**Problem description:** Once the line containing "Click the Technical Chart link" is found in the records below, return it and each following line exactly, up to and including the line containing "Image resolution: width=1486", and nothing else.

**Provided data:**
--------

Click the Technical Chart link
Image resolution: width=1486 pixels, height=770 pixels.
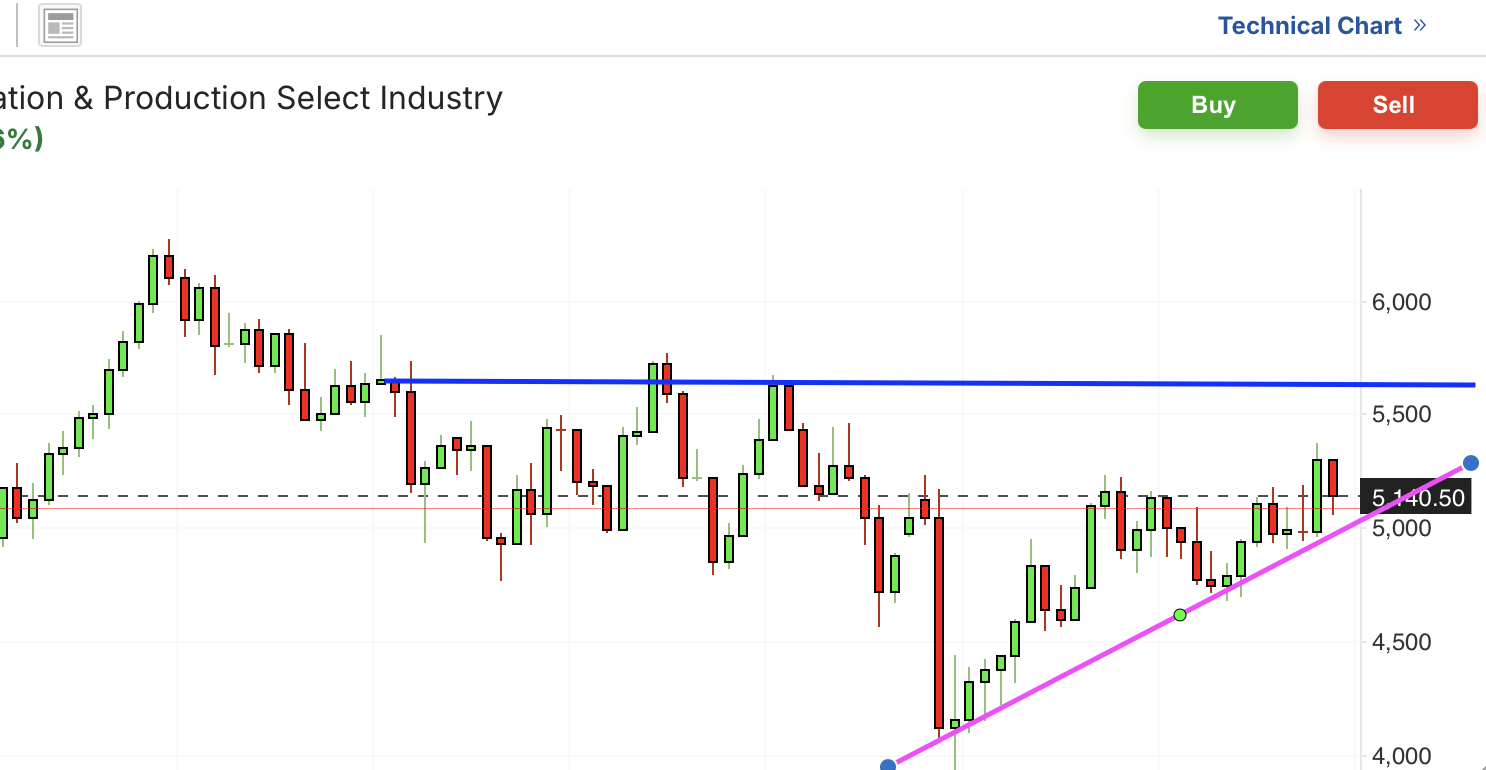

--------

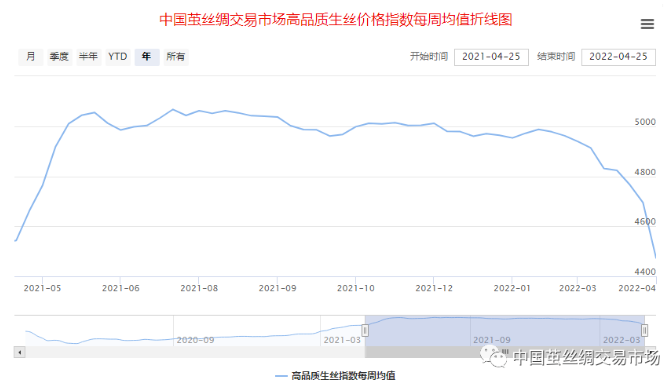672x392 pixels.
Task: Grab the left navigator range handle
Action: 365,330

--------

**Response:**
Click the Technical Chart link
Image resolution: width=1486 pixels, height=770 pixels.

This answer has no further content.